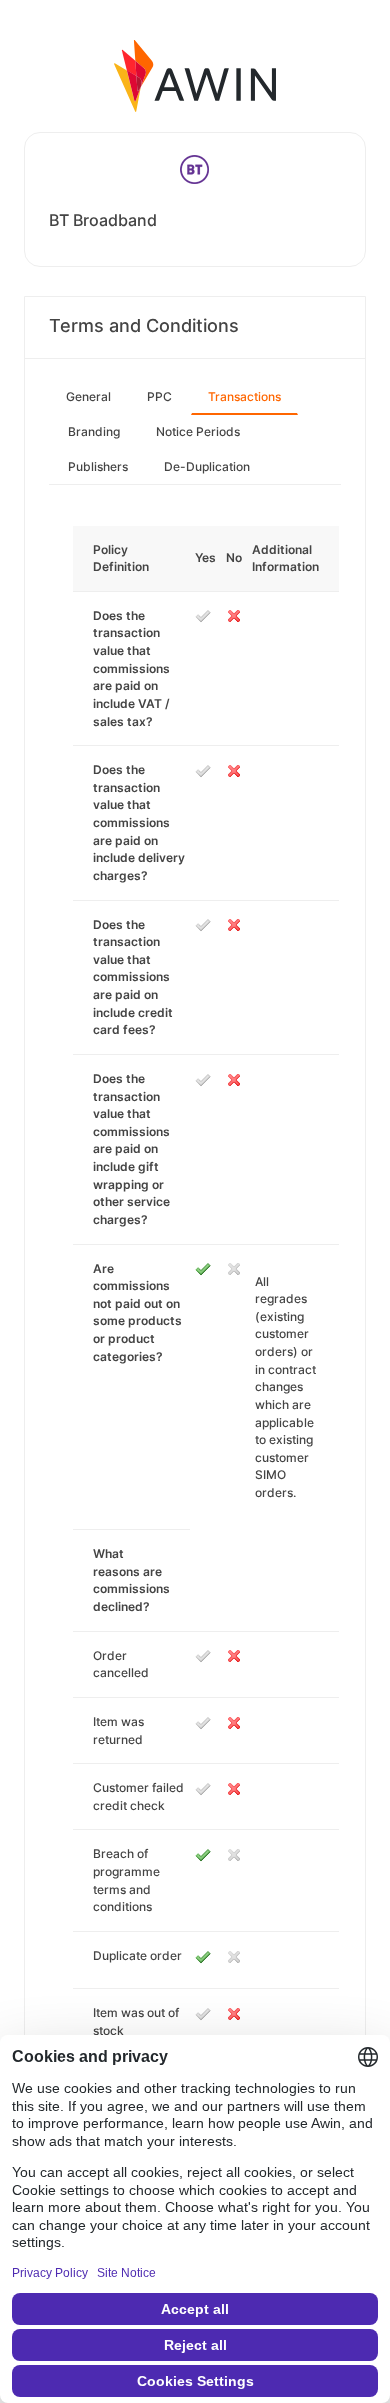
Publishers (98, 466)
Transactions (244, 396)
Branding (94, 431)
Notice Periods (198, 431)
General (88, 396)
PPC (159, 396)
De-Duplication (207, 466)
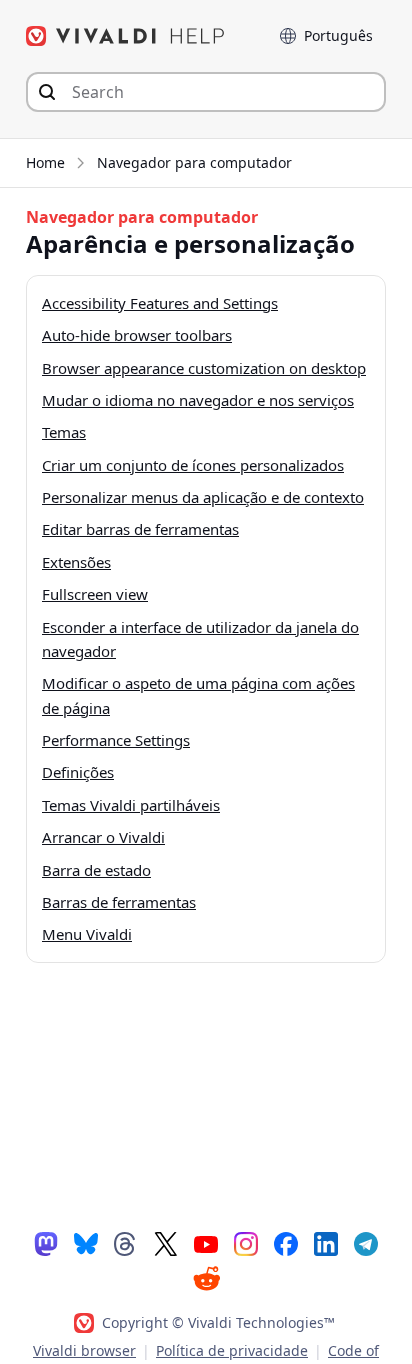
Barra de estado (96, 870)
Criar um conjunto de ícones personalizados (193, 465)
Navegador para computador (194, 162)
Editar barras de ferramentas (140, 529)
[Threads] (126, 1243)
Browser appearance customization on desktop (204, 368)
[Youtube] (206, 1243)
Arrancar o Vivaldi (103, 837)
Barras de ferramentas (119, 902)
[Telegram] (366, 1243)
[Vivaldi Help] (126, 36)
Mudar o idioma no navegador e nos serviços (198, 400)
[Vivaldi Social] (46, 1243)
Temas (64, 432)
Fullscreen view (95, 594)
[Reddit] (206, 1278)
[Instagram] (246, 1243)
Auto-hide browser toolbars (137, 335)
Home (45, 162)
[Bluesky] (86, 1243)
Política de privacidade (232, 1350)
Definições (78, 772)
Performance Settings (116, 740)
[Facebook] (286, 1243)
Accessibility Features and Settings (160, 303)
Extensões (76, 562)
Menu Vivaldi (87, 934)
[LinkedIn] (326, 1243)
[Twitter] (166, 1243)
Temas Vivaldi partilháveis (131, 805)
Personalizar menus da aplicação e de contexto (203, 497)
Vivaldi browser (84, 1350)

**********

◆ **Required work**
Copy all the records above exactly, but leave out the pictures.

◆ **Answer**
Publishers (98, 466)
Transactions (244, 396)
Branding (94, 431)
Notice Periods (198, 431)
General (88, 396)
PPC (159, 396)
De-Duplication (207, 466)
Barra de estado (96, 870)
Criar um conjunto de ícones personalizados (193, 465)
Navegador para computador (194, 162)
Editar barras de ferramentas (140, 529)
[Threads] (126, 1243)
Browser appearance customization on desktop (204, 368)
[Youtube] (206, 1243)
Arrancar o Vivaldi (103, 837)
Barras de ferramentas (119, 902)
[Telegram] (366, 1243)
[Vivaldi Help] (126, 36)
Mudar o idioma no navegador e nos serviços (198, 400)
[Vivaldi Social] (46, 1243)
Temas (64, 432)
Fullscreen view (95, 594)
[Reddit] (206, 1278)
[Instagram] (246, 1243)
Auto-hide browser toolbars (137, 335)
Home (45, 162)
[Bluesky] (86, 1243)
Política de privacidade (232, 1350)
Definições (78, 772)
Performance Settings (116, 740)
[Facebook] (286, 1243)
Accessibility Features and Settings (160, 303)
Extensões (76, 562)
Menu Vivaldi (87, 934)
[LinkedIn] (326, 1243)
[Twitter] (166, 1243)
Temas Vivaldi partilháveis (131, 805)
Personalizar menus da aplicação e de contexto (203, 497)
Vivaldi browser (84, 1350)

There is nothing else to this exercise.